An easy commute is a must-have job characteristic for 88% of workers age 50 and older, the AARP “Value of Experience” report finds.
Working in a retail store isn’t the most lucrative job available to older workers, but it’s hard to beat when it comes to flexible hours.
Retail sales positions can be found in a variety of stores, making it possible to find a job that matches a person’s interests. These jobs also allow employees to interact with customers as well as share their knowledge, two attributes that can make the work appealing.
After a high-pressure career, working in retail might be a welcome change of pace, and 79% of U.S. hiring managers say they’ve seen an uptick in older applicants for entry-level positions, according to a 2023 poll by Express Employment Professionals. They are in demand too, with 60% of hiring managers saying they prefer to hire older workers for these jobs.
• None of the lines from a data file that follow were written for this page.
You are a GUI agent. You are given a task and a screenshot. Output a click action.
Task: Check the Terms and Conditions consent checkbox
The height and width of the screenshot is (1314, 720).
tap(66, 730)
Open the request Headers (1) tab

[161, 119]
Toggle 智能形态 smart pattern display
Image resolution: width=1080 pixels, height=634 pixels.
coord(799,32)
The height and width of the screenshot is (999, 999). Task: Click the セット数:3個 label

Schools value experienced educators and are often willing to accommodate their work needs. Retired teachers are often welcomed back as substitutes, while postsecondary schools may look for experienced professionals to teach on a part-time basis.
“Teaching as an adjunct (professor) is another great job for an older worker,” said Paul Dillon, adjunct instructor at the Sanford School of Public Policy at Duke University, in an email. “It offers a chance to pass along your skills and experience to another generation.”
With the advent of online education, some teaching jobs may not even require instructors to travel to campus.
For those who have experience with investing, one of the best jobs for older workers may be that of a financial planner. These positions lend themselves well to flexible working arrangements and can be done on a part-time basis for those who want to be semi-retired.
A related option would be an encore career in insurance sales. Since the industry is all about building relationships, older insurance sales agents benefit from the large network of connections they have acquired throughout the years.
Overall, jobs in finance, insurance and real estate have the highest average age-friendliness, according to the NBER working paper.
Although a distant second to clergy, counselors have the second-most enjoyable job for older workers, according to the Urban Institute study. Nearly half of those employed in this field report they enjoy their jobs.
Counseling jobs may have specific education and licensure requirements, depending on the state. Not all older workers will qualify to work as a counselor, but becoming a life coach may be a viable alternative. These jobs offer a less formal way to provide guidance to others.
“They draw on their extensive life experiences to help clients navigate challenges and achieve their goals,” Chan said.
If someone enjoys their current career, there is no reason to change fields when they get older. Instead of leaving their profession, they could switch from being an employee to a consultant.
“Becoming a consultant on your own … in your field of endeavor is a great job for an older worker,” Dillon said. “It offers a chance to set your own hours and work at your own pace while making an income.”
Companies in a variety of fields, such as business, information technology, management and accounting, may use consultants. In some cases, workers will be brought on to help with specific projects, while others may be asked to mentor new employees. Older workers who have a good relationship with their current employer may be able to continue as a consultant for their firm even after they retire.
Don’t make the mistake of thinking only certain jobs are appropriate for those older than age 50.
“Ultimately, the most enjoyable job for older workers will depend on their individual interests and goals,” said Jon Morgan, CEO of consulting firm Venture Smarter, in an email. “It’s essential to consider what type of work will bring the most satisfaction and fulfillment in this stage of life.”
Determine your personal goals and needs to find a position that will be a good fit. Any job can be an enjoyable one for older workers, and everyone needs to find what that occupation is for themselves.